20
\$\begingroup\$

Your task is to take a list of arguments that are either integers or operators, and parse them like so:

  1. There is a current operator, which starts as +.

  2. Each time an operator is found, the current operator will change to it.

  3. The possible operators are: "+", "-", "*", "/", and "%", which correspond to their meanings in C and most languages.

  4. There is a running solution kept, which starts at 0.

  5. Each time an integer is found, the solution is modified by the number depending on the operator; e.g. if the operator is "/" then the solution is divided by the number.
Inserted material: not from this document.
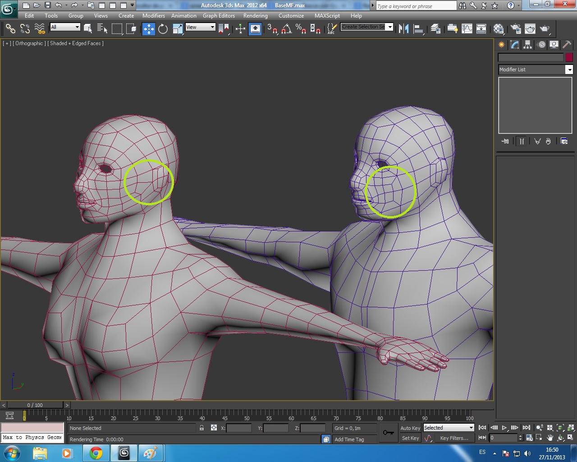
Task: Click the Select and Link chain icon
Action: pos(10,29)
  6. If an operation would result in a mixed number (i.e. with a decimal) then it must be floored back to an integer (i.e. the decimal must be chopped off).
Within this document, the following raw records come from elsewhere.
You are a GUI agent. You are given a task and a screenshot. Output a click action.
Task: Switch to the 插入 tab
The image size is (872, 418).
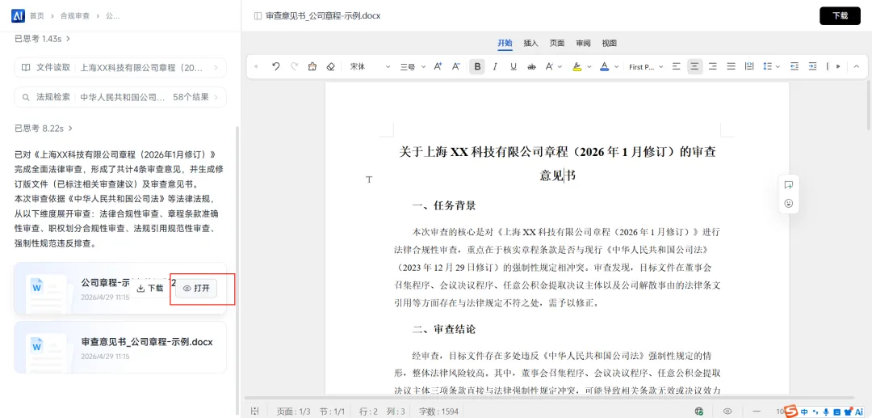point(531,44)
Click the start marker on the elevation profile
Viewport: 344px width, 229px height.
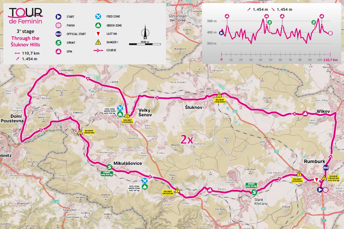tap(221, 33)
  7. Output the final solution.

For example:

The arguments 5 8 25 * 9 6 2 - 104 / 4 7 + 6 % 14 would result in:

  5 8  25 * 9   6    2    - 104  / 4    7      + 6 % 14
0 5 13 38   342 2052 4104   4000   1000 142   148    8  -> 8

The inputs will be as command-line or function arguments, or an equivalent for your language.

Shortest code wins!

\$\endgroup\$
  • \$\begingroup\$ when you say meanings in C do you mean exactly as they do in C, or is it okay if % rounds towards -inf instead of 0? \$\endgroup\$ – Maltysen Sep 1 '15 at 3:35
  • \$\begingroup\$ @Maltysen: Whatever your language does. \$\endgroup\$ – Trebuchette Sep 1 '15 at 3:43
  • 3
    \$\begingroup\$ Can the integers from input be negative? \$\endgroup\$ – Dennis Sep 1 '15 at 5:03
  • \$\begingroup\$ Points 3 and 6 contradict each other: in C and most languages, integer division rounds towards zero rather than flooring. \$\endgroup\$ – Peter Taylor Sep 1 '15 at 6:24
  • \$\begingroup\$ It would be interesting to see another challenge similar to this, but including parenthesis precedence... \$\endgroup\$ – Joshpbarron Sep 2 '15 at 7:54

17 Answers 17

6
\$\begingroup\$

Pyth - 24 23 22 20 bytes

2 bytes saved thanks to @issacg and 1 thanks to @orlp!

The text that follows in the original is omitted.